__ACTIVITY__.
Repeat every line from the line containing "Instruction: Switch chart range to MAX" to the end of the data, exactly. Leave the pictures out.
*** RECORD SET ***
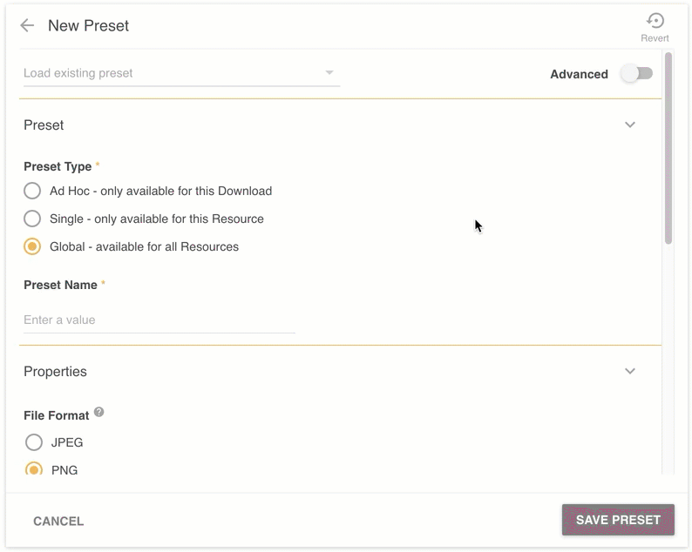Click the File Format help question mark
The height and width of the screenshot is (552, 692).
click(x=99, y=412)
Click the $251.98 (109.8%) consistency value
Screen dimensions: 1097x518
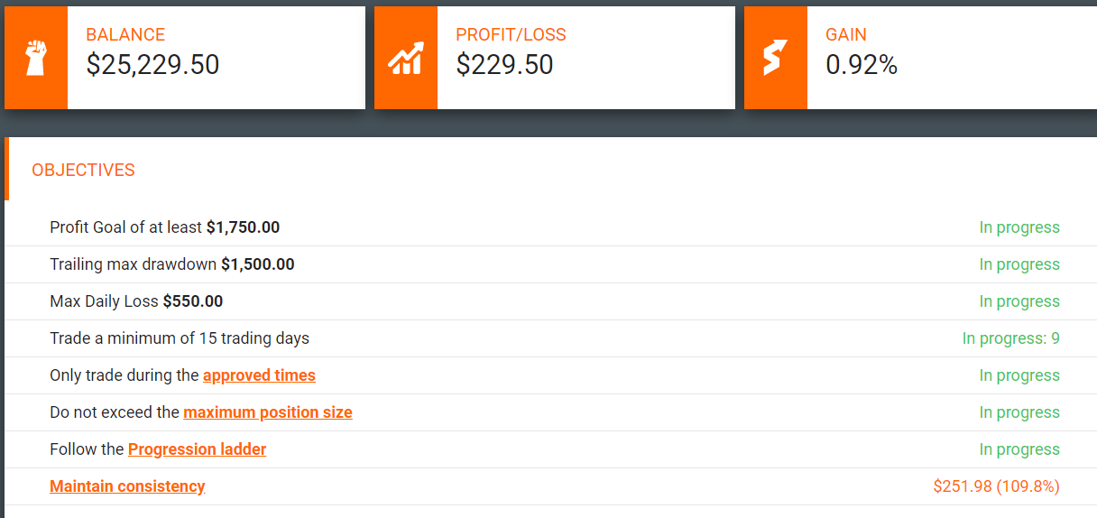(x=996, y=486)
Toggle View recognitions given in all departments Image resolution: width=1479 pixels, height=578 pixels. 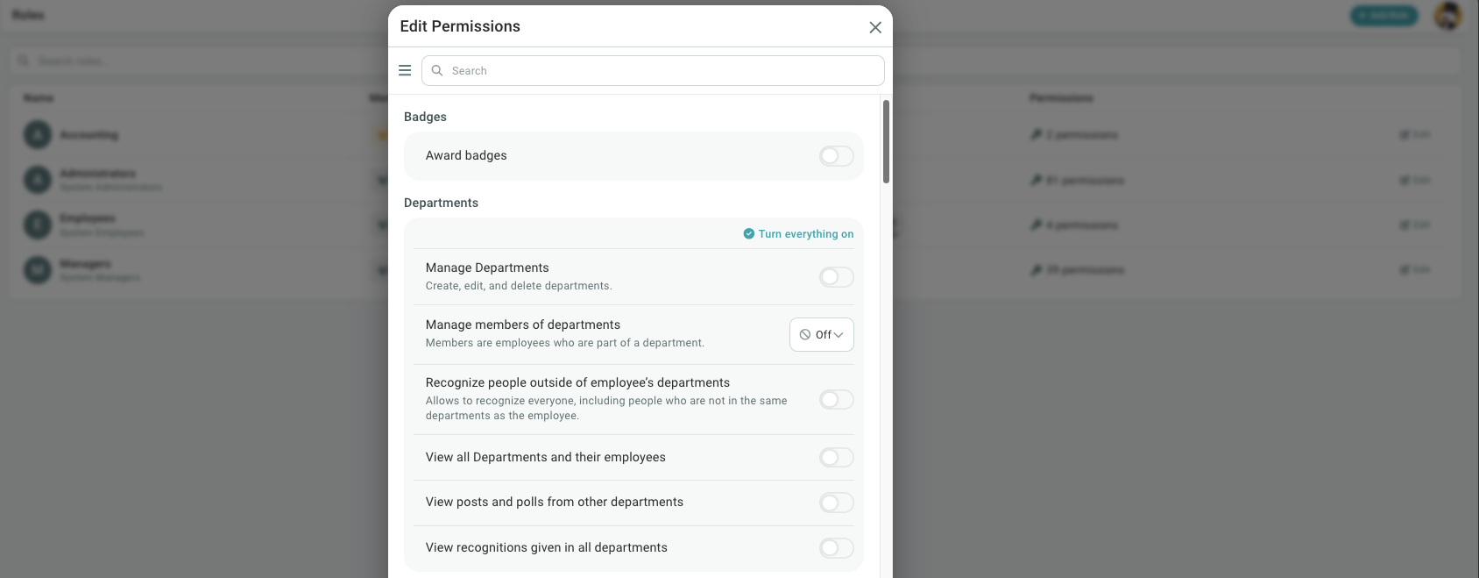coord(836,548)
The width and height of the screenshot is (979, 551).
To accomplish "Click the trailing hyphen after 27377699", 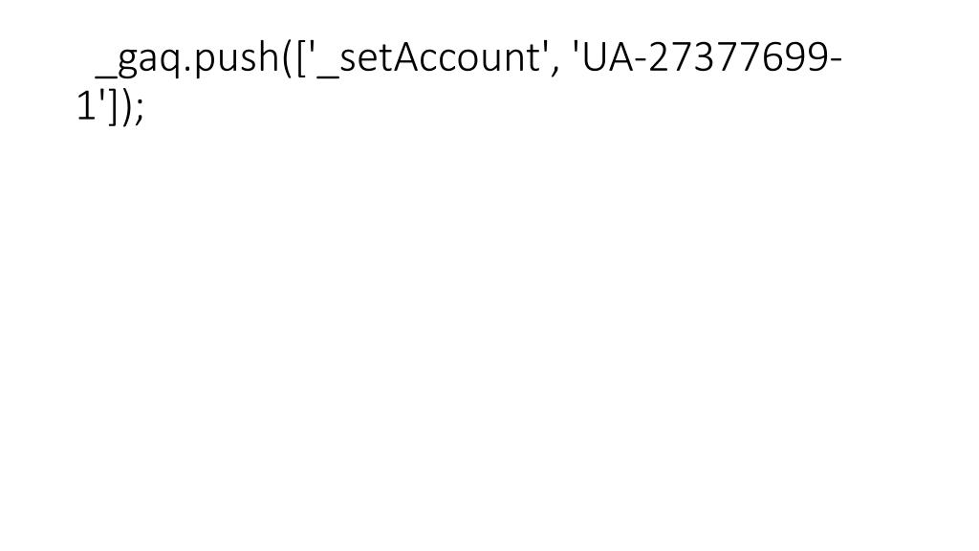I will [835, 61].
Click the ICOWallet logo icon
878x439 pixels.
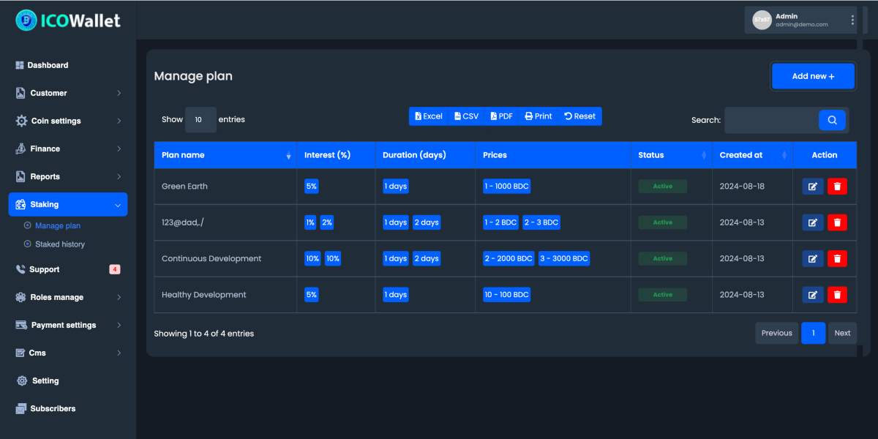(x=25, y=20)
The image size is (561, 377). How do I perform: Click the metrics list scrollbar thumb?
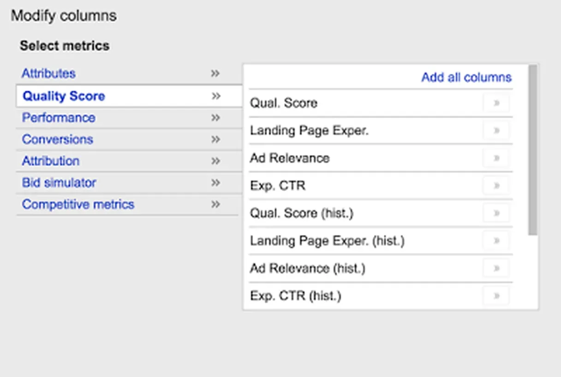pos(533,150)
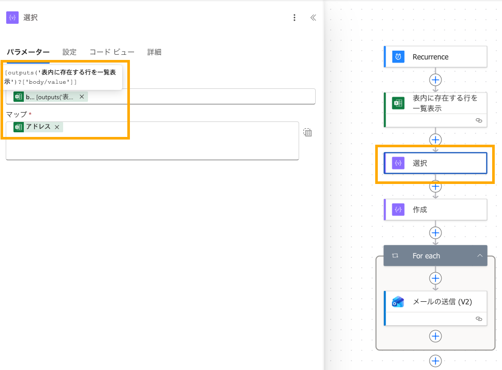
Task: Collapse the 選択 panel with double chevron
Action: [313, 18]
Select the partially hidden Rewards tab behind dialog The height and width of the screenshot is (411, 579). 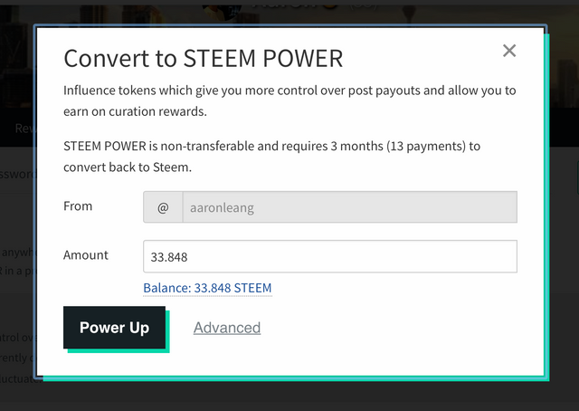pyautogui.click(x=25, y=129)
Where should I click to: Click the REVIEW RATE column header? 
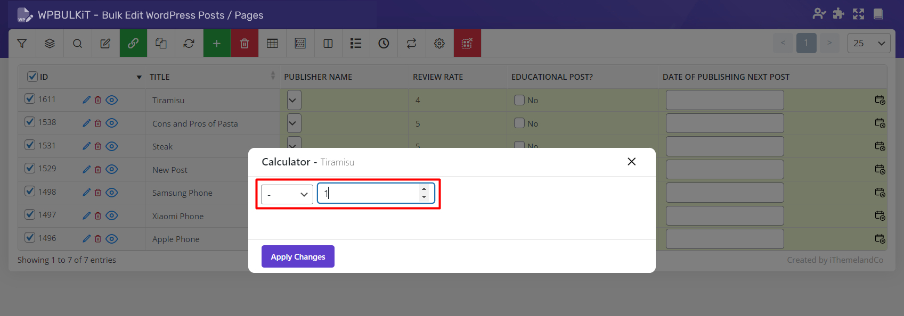tap(438, 77)
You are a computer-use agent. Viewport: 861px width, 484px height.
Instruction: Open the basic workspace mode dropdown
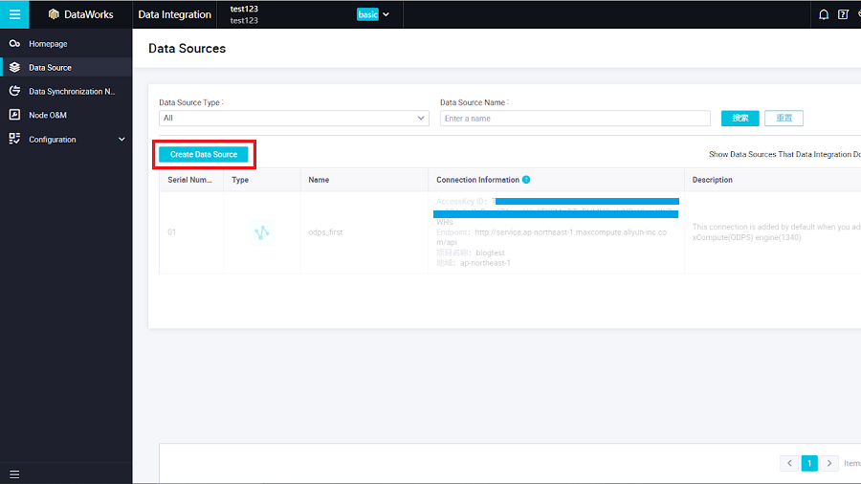click(x=373, y=14)
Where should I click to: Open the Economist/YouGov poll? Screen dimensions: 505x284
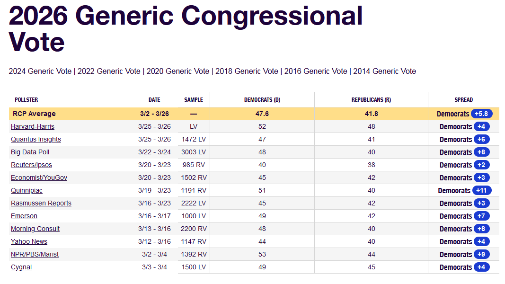click(39, 178)
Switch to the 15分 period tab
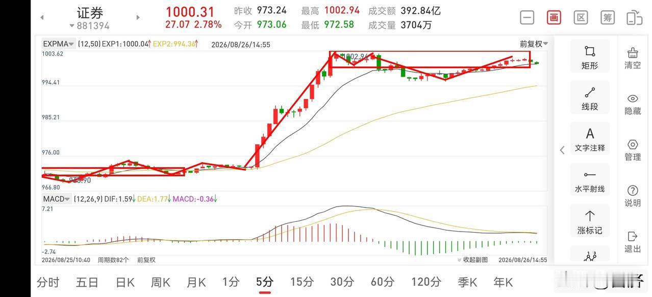Image resolution: width=652 pixels, height=297 pixels. click(x=302, y=282)
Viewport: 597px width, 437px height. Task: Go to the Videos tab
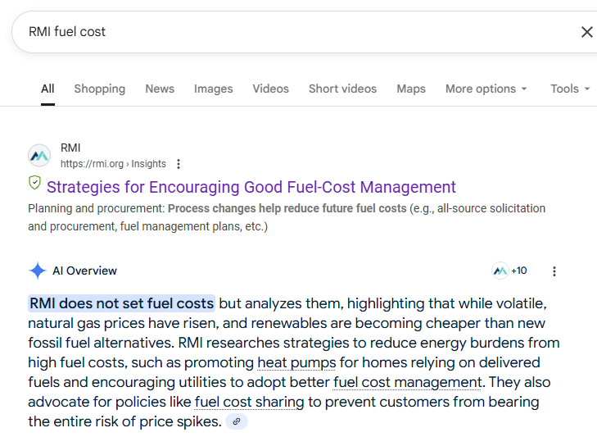click(x=270, y=89)
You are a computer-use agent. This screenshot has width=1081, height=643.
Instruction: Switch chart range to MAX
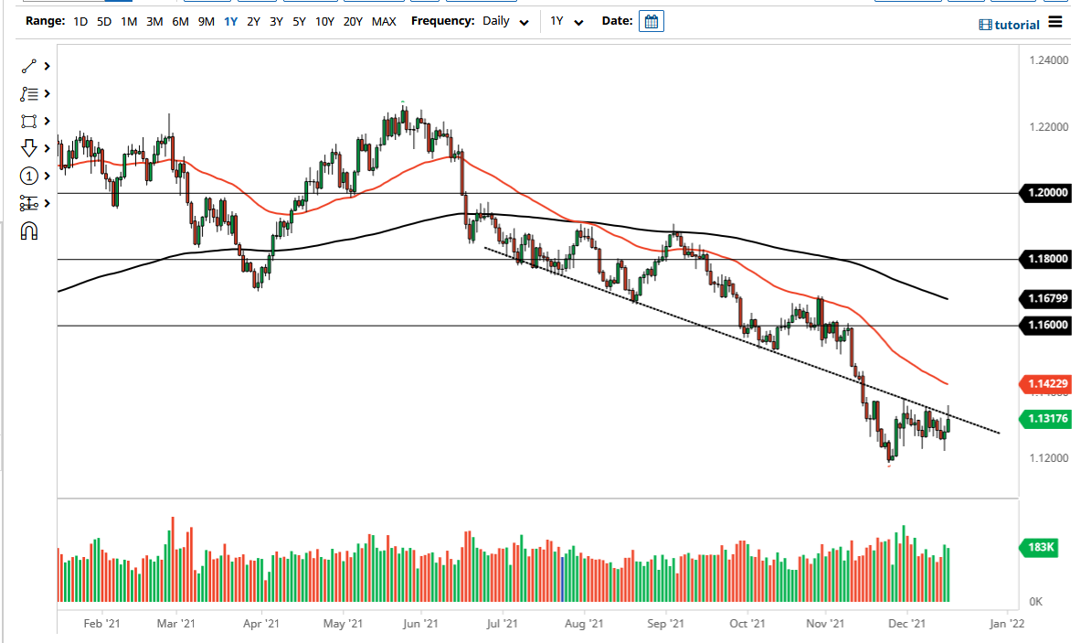384,21
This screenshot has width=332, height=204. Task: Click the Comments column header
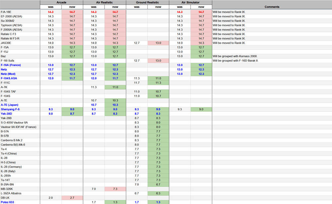coord(272,7)
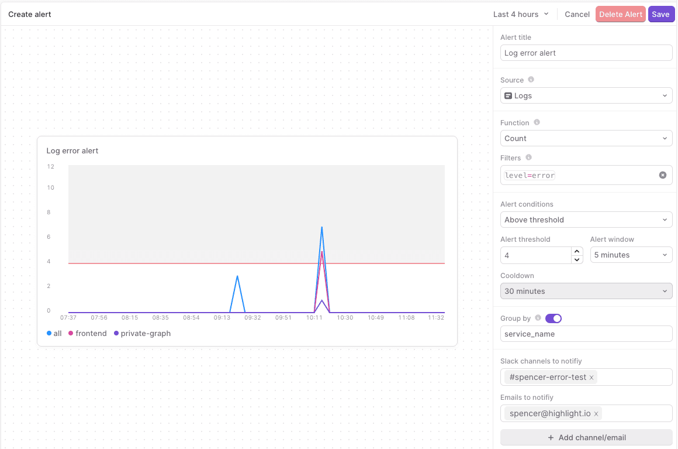Screen dimensions: 678x449
Task: Toggle the 'private-graph' series in legend
Action: click(x=142, y=334)
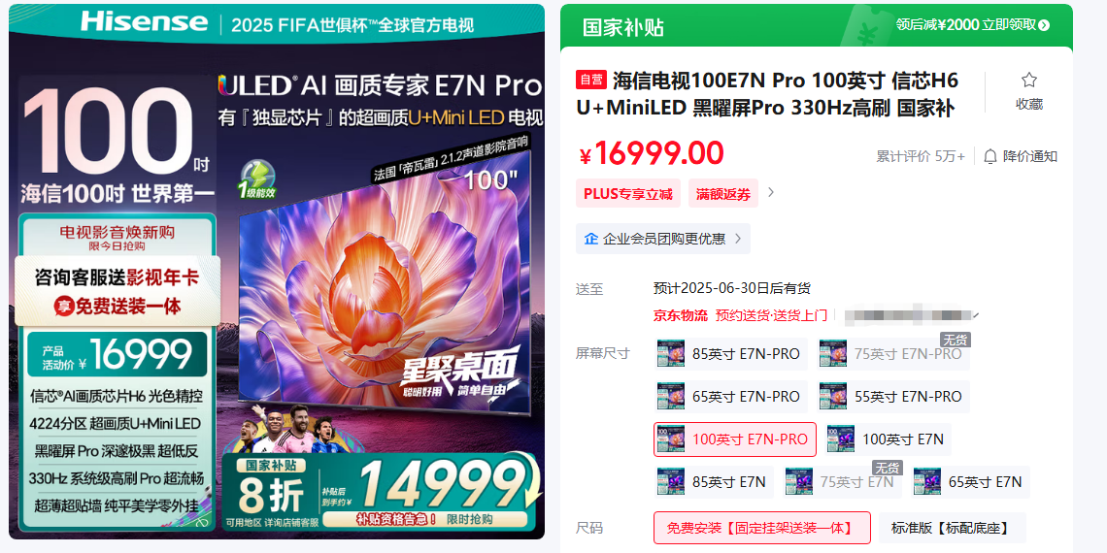Screen dimensions: 1107x553
Task: Open the 满额返券 promotion tag
Action: [722, 193]
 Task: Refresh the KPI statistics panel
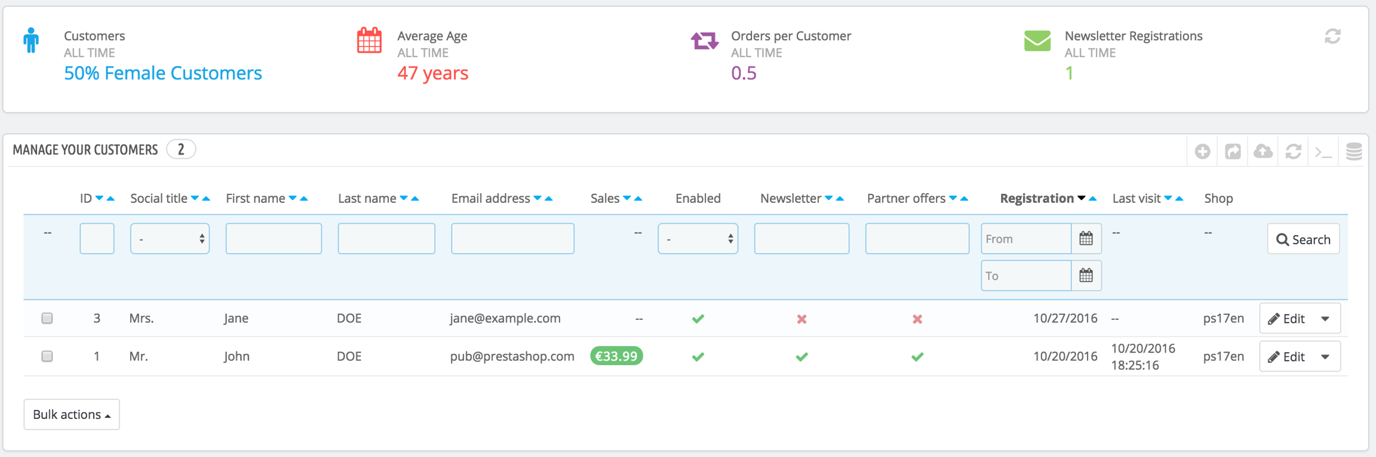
*** End of RECORD SET ***
__EXPECTED ANSWER__.
Instruction: Switch chart range to MAX
384,21
This screenshot has width=332, height=204. Task: Click the Comments column header
coord(272,7)
Screen dimensions: 678x449
Task: Toggle the 'private-graph' series in legend
Action: click(x=142, y=334)
Screen dimensions: 1107x553
Task: Open the 满额返券 promotion tag
Action: [722, 193]
 Task: Refresh the KPI statistics panel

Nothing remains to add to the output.